ISLAMABAD, May 10: Information Minister Nisar Memon has said that law enforcement agencies, in the current crackdown on the banned militant organizations, are concentrating on arresting their second and third-tier leadership after the Karachi incident.

The information minister, who visited Dawn’s Islamabad offices on Friday, dropped strong hints of Al-Qaida’s involvement in terrorist attack in Karachi, which left 14 dead, including 12 French technicians.

The minister visited the injured at different hospitals in Karachi on Thursday.

However, he said, the government had already sought international assistance for investigating the incident.

A French team had already arrived in the country to assist Pakistani agencies to track down the culprits. He said the American Federal Bureau of Investigation was also involved in the investigation.

The government, he explained, had sought the international assistance in the investigation in view of lack of expertise of the local agencies to investigate such cases on scientific lines.

The minister disclosed that President Musharraf would preside over a meeting of all the four governors, chief secretaries and other concerned officials, on Saturday to review the progress so far made in the investigation of the terrorist attacks.

Mr Memon said the provincial governments would also be given guidelines to adopt appropriate security measures for combating terrorism.

The government, he said, has called back Interior Minister Moinuddin Haider who is currently on a visit to the United States.

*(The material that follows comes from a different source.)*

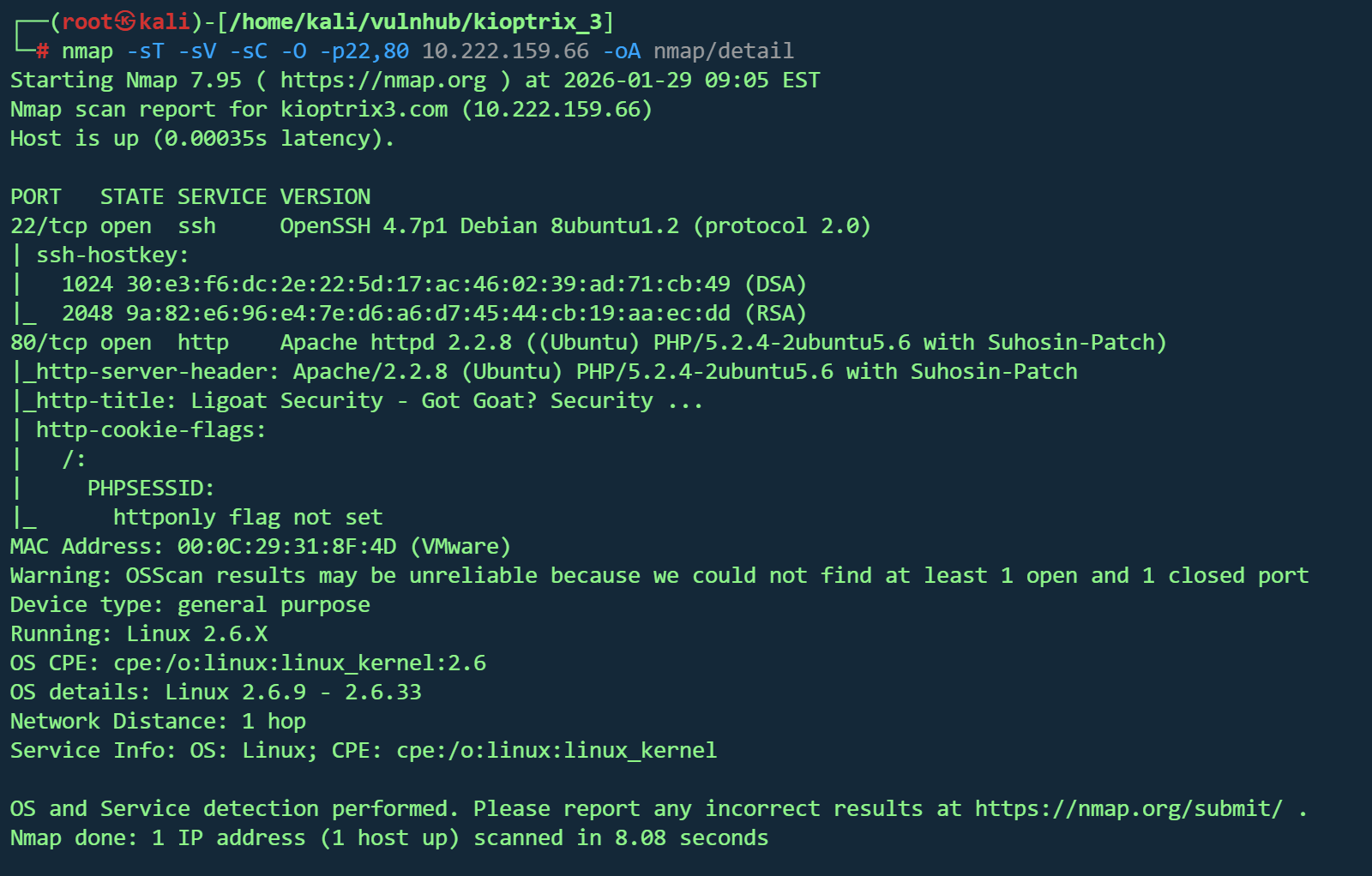Click the cpe:/o:linux:linux_kernel:2.6 text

The minister did not rule out possibility of infiltration from the western borders.

Though all the major routes have been effectively sealed, the possibility of infiltration was still there given the treacherous terrain.

He also referred to the reports of regrouping of Al-Qaida members in Afghanistan.

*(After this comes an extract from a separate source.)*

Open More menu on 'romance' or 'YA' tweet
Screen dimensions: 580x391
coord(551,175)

The minister, who met the French Defence Minister Michele Alliot-Marie, said that he was very much encouraged by the understanding the French government had shown towards the Karachi incident.

He said French President Jacques Chirac and the defence minister had reaffirmed their commitment towards the Agosta project and extended their assurance that there would be no impact of the terrorist attack on it.

The minister noted with satisfaction that all those French injured in the blast had been safely shifted to France.